FIG. 2. Nucleotide substitutions in the evolution of New World monkey TRP2 genes. Shown on each branch is the estimated number of nonsynonymous nucleotide substitutions (n), followed by the number of synonymous substitutions (s). The tree branches are separated into three groups. Group 1 branches are shown in boldface. There is only one branch belonging to group 2, and it is shown with arrowheads at both ends. All other branches form group 3. The total numbers of nonsynonymous and synonymous substitutions for group 1 and 3 branches are shown on the right-hand side of the figure. The species divergence times follow Cortés-Ortiz et al. (2003)

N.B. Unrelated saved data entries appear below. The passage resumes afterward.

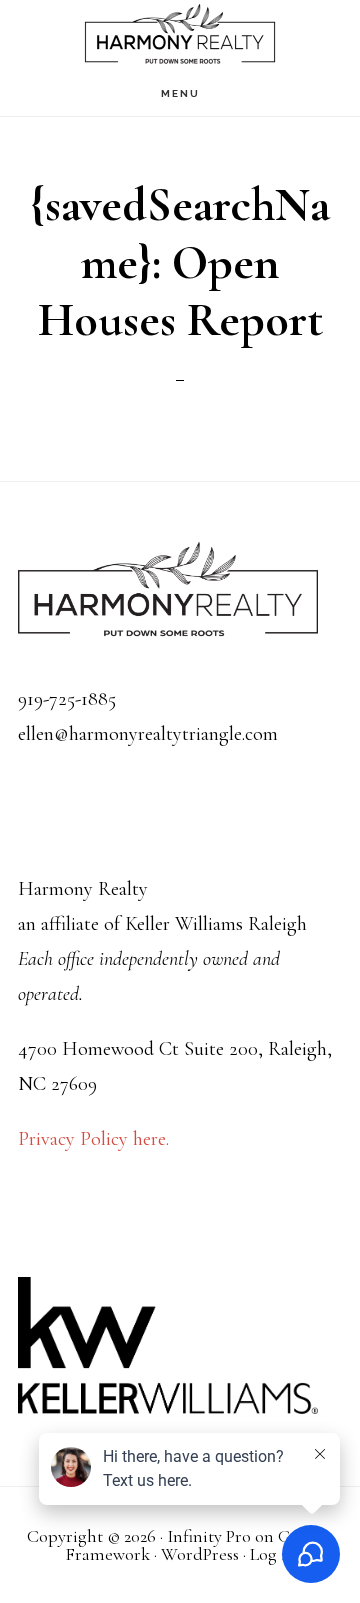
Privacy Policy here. (93, 1139)
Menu (180, 93)
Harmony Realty (180, 35)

We also applied a likelihood-based analysis, which does not depend on the inference of ancestral sequences (Yang 1998). In this analysis, we first assumed that all branches have the same w (=dN/dS) value, which was estimated to be 0.24 (table 1). This model (I) is not significantly worse than model II, which allows different w values across branches. We also examined models III, IV, and V. Model III allows three w values for each of the three groups of branches mentioned earlier. Model IV allows one w for group 1 and 2 branches and a second w for group 3 braches. Model V allows one w for group 1 branches and a second w for group 2 and 3 branches. No statistically significant difference in likelihood is found among any of the five models (table 1). Thus, consistent with the non-likelihood–based analyses, likelihood analysis also suggests that natural selection on TRP2 has been relatively constant among species of NW monkeys. Furthermore, the presence of purifying selection on TRP2 of howlers is indicated by the likelihood analysis as well, because both the w values of group 1 branches and that of group 1 and 2 branches are significantly smaller than 1 (see the comparison between models IV and VI and that between V and VII in table 1).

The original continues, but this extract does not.